The state contends that even if the search warrant is inadequate, the challenged evidence is admissible because the search and seizure complained of occurred beyond the curtilage of the petitioner's residence and accordingly does not come within the fourth amendment's proscription against unreasonable searches and seizures.

The fourth amendment protects "the right of the people to be secure in their persons, houses, papers, and effects, against unreasonable searches and seizures." In Hester v. United States, 265 U.S. 57, 44 S.Ct. 445, 68 L.Ed. 898 (1924), the Supreme Court held that this protection does not extend to "the open fields." The test traditionally used has been whether the search occurred within the curtilage. In applying this test courts have traditionally considered "the proximity or annexation of the place searched to the dwelling," "the inclusion of the place searched within the general enclosure surrounding the dwelling," and the "use and enjoyment of the place searched as an adjunct to the domestic economy of the family." Care v. United States, 231 F.2d 22, 25 (10th Cir., 1956), cert. denied 351 U.S. 932, 76 S.Ct. 788, 100 L.Ed. 1461. See Wattenburg v. United States, 388 F.2d 853, 856-857 (9th Cir., 1968) and cases cited therein.
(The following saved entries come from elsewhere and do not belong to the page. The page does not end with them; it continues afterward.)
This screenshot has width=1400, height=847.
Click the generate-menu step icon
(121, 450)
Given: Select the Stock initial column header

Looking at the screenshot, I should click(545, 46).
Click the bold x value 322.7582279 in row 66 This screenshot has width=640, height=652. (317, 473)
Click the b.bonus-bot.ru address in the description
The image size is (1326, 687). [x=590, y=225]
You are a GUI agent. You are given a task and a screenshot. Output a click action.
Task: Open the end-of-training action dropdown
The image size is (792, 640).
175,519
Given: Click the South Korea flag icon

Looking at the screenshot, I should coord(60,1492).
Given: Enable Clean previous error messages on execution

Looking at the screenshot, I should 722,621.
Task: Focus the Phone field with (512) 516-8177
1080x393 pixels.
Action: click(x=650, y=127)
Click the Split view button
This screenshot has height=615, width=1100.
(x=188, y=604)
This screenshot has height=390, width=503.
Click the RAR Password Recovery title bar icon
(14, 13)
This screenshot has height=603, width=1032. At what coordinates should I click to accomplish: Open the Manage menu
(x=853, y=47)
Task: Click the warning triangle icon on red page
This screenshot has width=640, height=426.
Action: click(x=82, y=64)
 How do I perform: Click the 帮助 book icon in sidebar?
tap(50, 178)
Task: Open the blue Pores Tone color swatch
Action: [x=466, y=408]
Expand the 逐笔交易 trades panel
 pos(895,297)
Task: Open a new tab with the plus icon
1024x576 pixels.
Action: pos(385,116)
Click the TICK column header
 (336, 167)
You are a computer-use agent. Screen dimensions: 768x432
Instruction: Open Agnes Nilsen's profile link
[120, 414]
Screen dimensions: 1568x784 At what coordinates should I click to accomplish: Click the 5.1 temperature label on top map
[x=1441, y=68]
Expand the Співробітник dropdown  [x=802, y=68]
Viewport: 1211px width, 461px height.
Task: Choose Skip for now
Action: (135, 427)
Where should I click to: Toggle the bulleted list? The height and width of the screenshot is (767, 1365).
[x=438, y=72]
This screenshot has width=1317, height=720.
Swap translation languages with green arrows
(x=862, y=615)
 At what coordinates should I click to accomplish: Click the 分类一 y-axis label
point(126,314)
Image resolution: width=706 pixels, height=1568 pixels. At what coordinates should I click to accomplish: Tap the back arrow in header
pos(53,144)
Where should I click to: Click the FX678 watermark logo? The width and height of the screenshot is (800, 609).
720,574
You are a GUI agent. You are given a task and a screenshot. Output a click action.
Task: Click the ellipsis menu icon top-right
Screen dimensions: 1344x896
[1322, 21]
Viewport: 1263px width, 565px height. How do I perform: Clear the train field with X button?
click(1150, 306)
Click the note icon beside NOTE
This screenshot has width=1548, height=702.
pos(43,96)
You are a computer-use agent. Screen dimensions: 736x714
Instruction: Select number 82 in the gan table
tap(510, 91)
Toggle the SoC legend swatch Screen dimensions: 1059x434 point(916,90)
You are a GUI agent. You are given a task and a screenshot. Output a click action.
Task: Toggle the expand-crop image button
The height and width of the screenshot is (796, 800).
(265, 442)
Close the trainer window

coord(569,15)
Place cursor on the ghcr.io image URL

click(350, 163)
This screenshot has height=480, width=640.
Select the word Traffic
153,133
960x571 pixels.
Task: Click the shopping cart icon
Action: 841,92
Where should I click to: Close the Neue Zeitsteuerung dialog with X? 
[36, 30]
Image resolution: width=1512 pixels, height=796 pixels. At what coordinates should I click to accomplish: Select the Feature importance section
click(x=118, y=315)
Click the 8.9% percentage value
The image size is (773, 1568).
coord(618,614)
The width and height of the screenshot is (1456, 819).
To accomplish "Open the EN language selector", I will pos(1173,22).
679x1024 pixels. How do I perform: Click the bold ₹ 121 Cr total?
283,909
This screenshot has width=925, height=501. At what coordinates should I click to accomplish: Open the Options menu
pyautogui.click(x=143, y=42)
In Jones v. United States, 362 U.S. 257, 266-267, 80 S.Ct. 725, 4 L.Ed. 2d 697 (1960), the Supreme Court emphasized the undesirability of importing into the law surrounding the constitutional right to be free from unreasonable searches and seizures subtle common law property distinctions. In Katz v. United States, 389 U.S. 347, 350-353, 88 S.Ct. 507, 19 L.Ed.2d 576 (1969) the Court declined to deal with a problem of electronic surveillance in terms of the type of area and the law of trespass, but found a constitutionally protected...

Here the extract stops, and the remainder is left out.